Viability of H9c2 cells determined by MTT assay

H9c2 cells in the logarithmic growth phase were collected and seeded into 96-well plates. After 24 h incubation, the cells were divided into the control, model and sevoflurane groups. The cells in the control group received no treatment, cells in the model group were treated with 400 µM H₂O₂, and cells in the sevoflurane group were pretreated with sevoflurane followed by treatment with 400 µM H₂O₂. The sevoflurane pretreatment was performed as previously mentioned (11). H9c2 cells were placed in a sterile sealed container connected with the breathing circuit of an anesthesia machine. The sevoflurane vaporizer was filled with sevoflurane and the vaporizer dial was set at 2.5%. The concentration of sevoflurane in the outlet of the closed container was monitored. When it reached 2.5%, the sevoflurane flow was maintained for 20 min, after which the cells were returned to a normal incubator for another 10 min (11). The hydrogen peroxide treatment was carried out by incubation of the cells with a final concentration of 400 µM H₂O₂ to generate the H₂O₂ stress injury model (12). After 4 h incubation with H₂O₂, the culture medium was discarded, and the wells were washed three times with phosphate-buffered saline (PBS), followed by the addition of 100 µl MTT solution (5 mg/ml) per well and incubation for 4 h.
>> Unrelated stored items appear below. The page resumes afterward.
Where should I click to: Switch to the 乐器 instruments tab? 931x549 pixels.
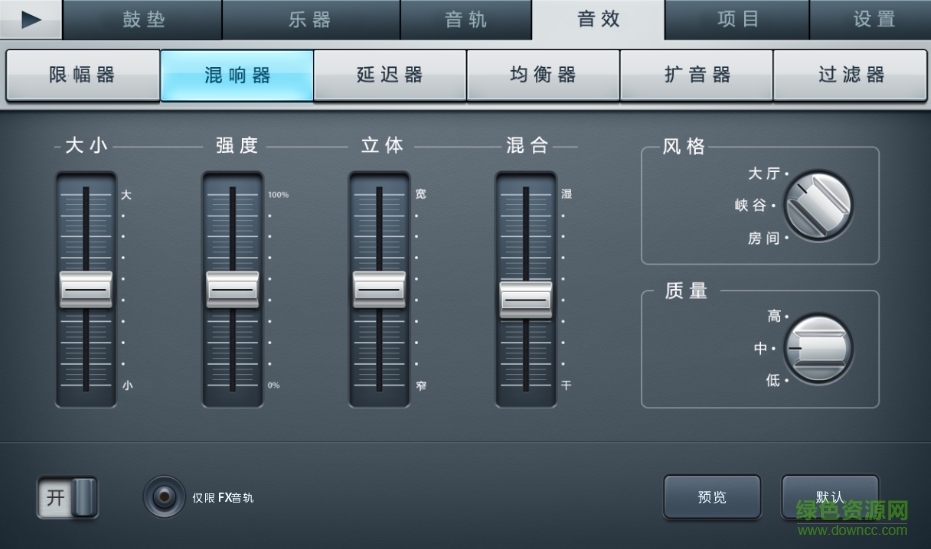[x=310, y=20]
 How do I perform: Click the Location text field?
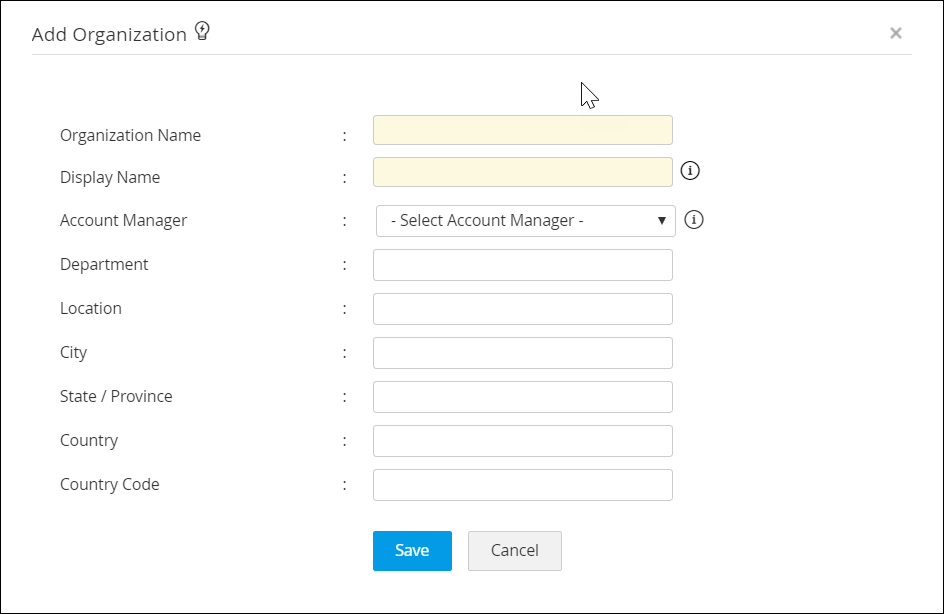click(522, 309)
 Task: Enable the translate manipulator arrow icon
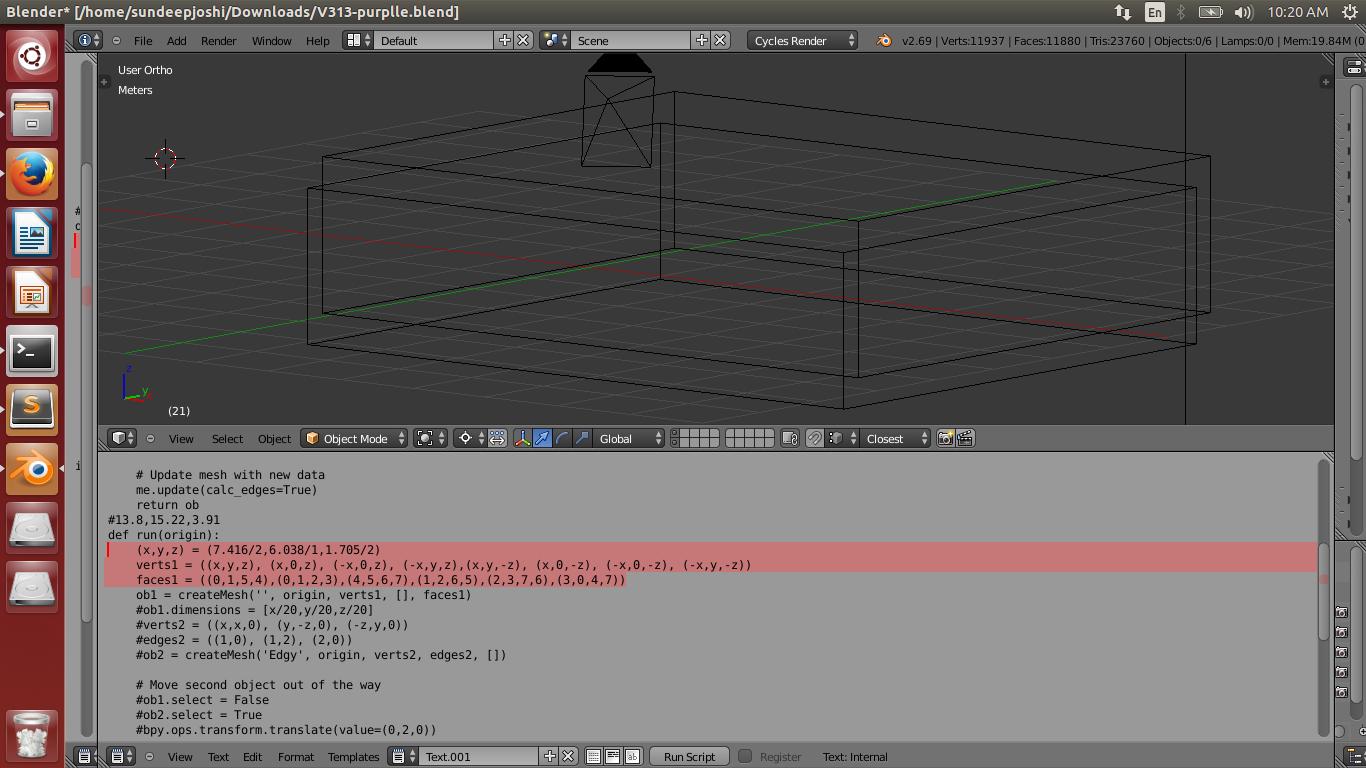coord(542,438)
Then, 100 µl dimethyl sulfoxide (DMSO) was added to each well, followed by agitation for 10 min and measurement of absorbance value at 570 nm using a microplate reader (model 680; Bio-Rad Laboratories, Hercules, CA, USA). The cell survival rate was calculated using the formula: Survival rate (%) = 100 × (OD value of experimental group/OD value of control group).